Sans doute, ferions-nous nôtre l'appel de Béatrice Delvaux dans Le Soir du 9 janvier : "… sommes-nous capables de faire émerger des structures démocratiques, de nouveaux acteurs inclusifs pour mener ces combats, retisser du lien, redonner de la perspective, reprendre le contrôle et redonner du sens à ce paysage fragmenté, dominé par des forces financières et économiques qui échappent au champ politique ?

Cela demande une véritable réforme pour les partis, les syndicats, mais plus globalement pour tous ceux qui croient, aujourd'hui encore, détenir une part de ce pouvoir visiblement rejeté, décrié, délégitimé. Mais cela exige aussi des citoyens qu'ils ne soient pas que dans la plainte et le regret du bon vieux temps, qu'ils croient à la force et la puissance de leur mobilisation et de la prise en main créative, revendiquée et habitée de leur destin.

C'est très compliqué, mais l'enquête que nous publions dès aujourd'hui ne permettra à personne de dire : 'Nous ne savions pas'."

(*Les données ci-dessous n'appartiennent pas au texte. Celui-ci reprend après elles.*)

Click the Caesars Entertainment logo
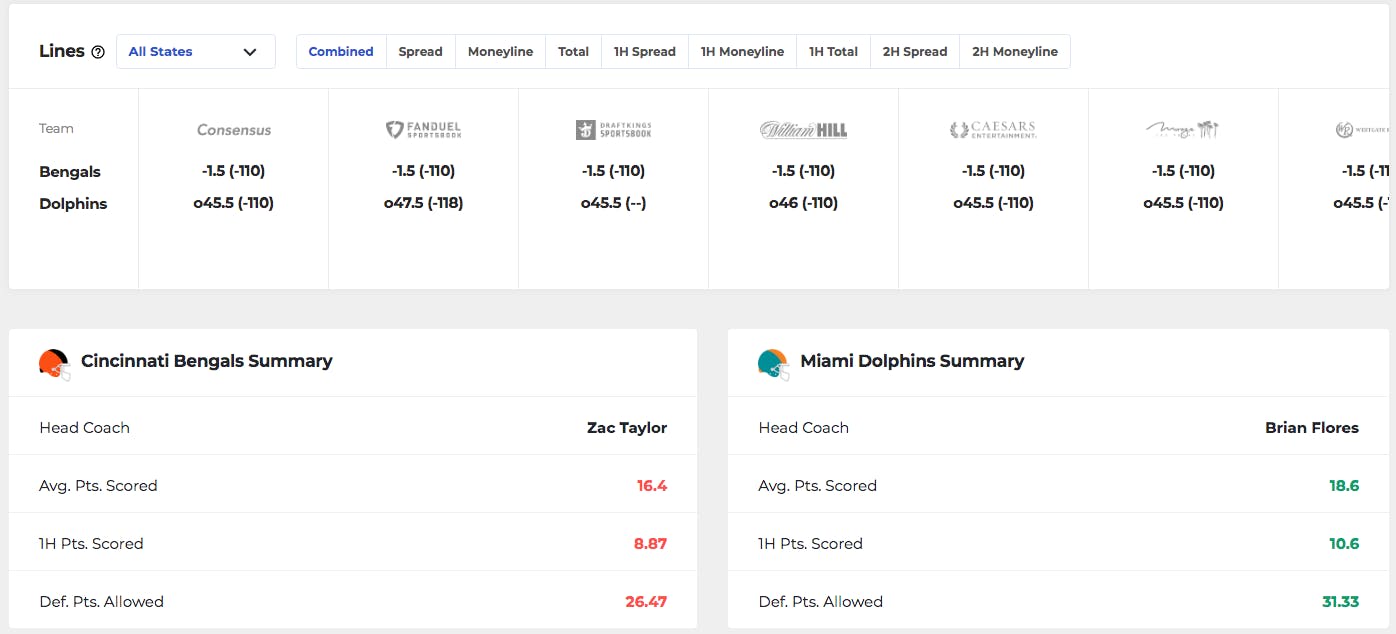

Jean-Marie Culot (Hors-les-murs)

Notes :
[1]  Le Soir des 14-15/01/2017, p. 32[2]  Vingt ans après la Marche blanche, un nouveau 'Noir Jaune Blues' est livré par Le Soir (au long de la semaine du 9 janvier 2017) et la RTBF, recueillant le sentiment de 4700 Belges. Fruit de 50 entretiens qualitatifs avec les chercheurs de Survey & Action pour dégager les thèmes importants, puis de l'interrogation de 800 Flamands, 800 Wallons et 600 Bruxellois, et sélectionnés comme tels 400 musulmans, (entretiens de 45 à 90 min.) du 15/09 au 30/10 2015. Et enfin l'interrogation d'un échantillon analogue après les attentats de Paris, du 20/08 au 20/09 2016. Les item sont des verbatim entendus de façon récurrente. La marge d'erreur est de 2 %.